If much of Washington is celebrating the indictment of Lewis “Scooter” Libby, the most famous vice-presidential chief of staff since Bill Kristol under Dan Quayle, the Washington Post’s op-ed page hasn’t joined in, at least not on slow Saturday. A joint op-ed by David B. Rivkin Jr. and Lee A. Casey blows Patrick Fitzgerald into space:
Special counsel Patrick Fitzgerald’s indictment of I. Lewis “Scooter” Libby should be the final proof that the system of “special prosecutors” is bankrupt and ought to be abandoned.
Fitzgerald, a highly respected federal prosecutor from Chicago, was given the task of investigating whether Bush administration officials had violated the Intelligence Identities Protection Act by “leaking” the identity of CIA employee Valerie Plame.

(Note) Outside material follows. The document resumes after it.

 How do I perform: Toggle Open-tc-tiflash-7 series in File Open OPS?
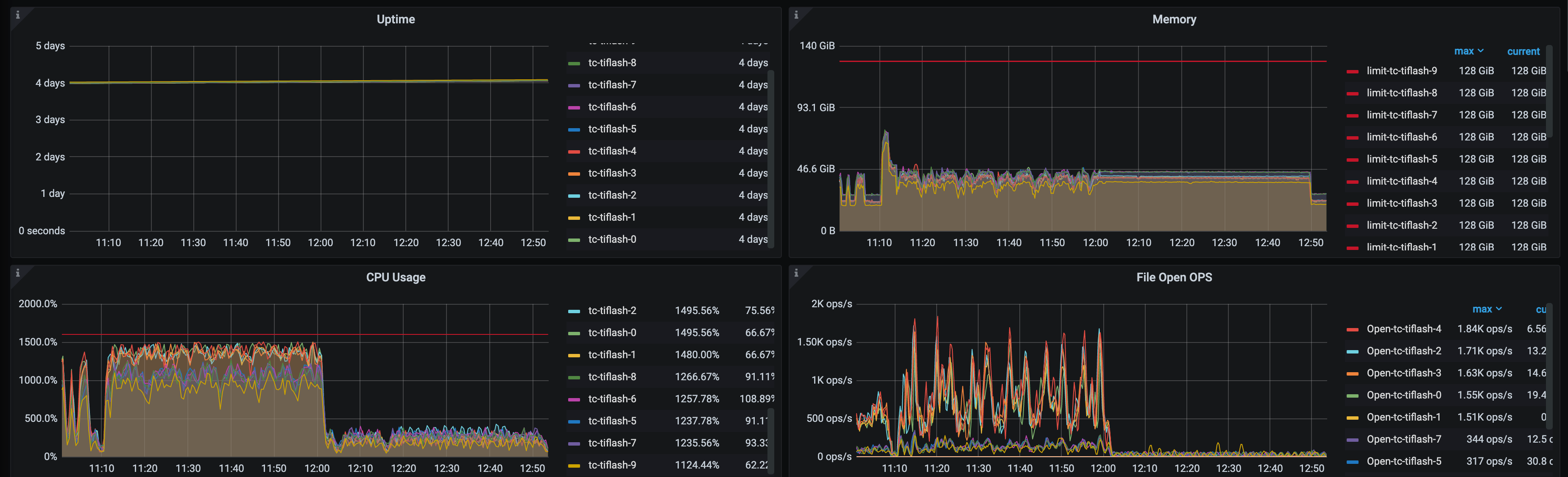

It is clear that, at least by sometime in January 2004 — and probably much earlier — Fitzgerald knew this law had not been violated. Plame was not a “covert” agent but a bureaucrat working at CIA headquarters. Instead of closing shop, however, Fitzgerald sought an expansion of his mandate and has now charged offenses that grew entirely out of the investigation itself. In other words, there was no crime when the investigation started, only, allegedly, after it finished. Unfortunately, for special counsels, as under the code of the samurai, once the sword is drawn it must taste blood.